Rising optimism in US housing; Chinese Q3 GDP expanding, but below expectations
US: NAHB housing market index (Oct.): 85 vs 83 expected (prior: 83)
- Sentiment has increased to new highs, with rising current and future sales; index has increased in all except one of the four districts.
- Low interest rates and healthy labour market continue to support the trend in housing.
China: Q3 GDP pointed to continued recovery: 4.9% y/y vs expected 5.5% (prior: 3.2% y/y).
- The economy expanded at a faster pace of 4.9% y/y (2.7% SA q/q) in Q3. This was slightly below consensus, but underlying data suggests that the recovery is becoming broader based.
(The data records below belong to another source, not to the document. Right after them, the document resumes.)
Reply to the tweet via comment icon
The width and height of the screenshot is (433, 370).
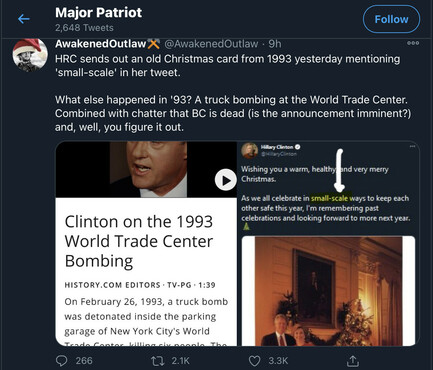pos(61,361)
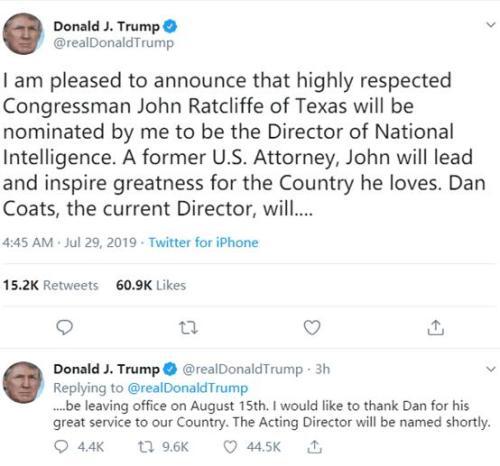Viewport: 500px width, 466px height.
Task: Click the 3h timestamp on the reply
Action: [x=322, y=369]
- Some downside risks to our growth forecast of 2.1% for 2020, which indirectly assumes a 6.5% y/y expansion in Q4. However, better domestic demand, compounded with a favorable base effect in Q1, point to upside risks in 2021.
China: Sept. industrial production: 6.9% y/y (prior: 5.6%); retail sales: 3.3% y/y (prior: 0.5%); Fixed asset investment: 0.8% YTD y/y (prior: -0.3%)
- The supply side continued to lead the recovery in the last month of Q3, with industrial production growing at 6.9% y/y and exceeding expectations of 5.8%.
- Other activity indicators suggested that the recovery is spilling over to the demand side heading into Q4. Retail sales expanded by 3.3% y/y, exceeding expectations of 1.6%. Fixed Asset Investments entered positive territory for the first time since the COVID-19 outbreak, reaching 0.8% YTD y/y vs expectations of 0.8%.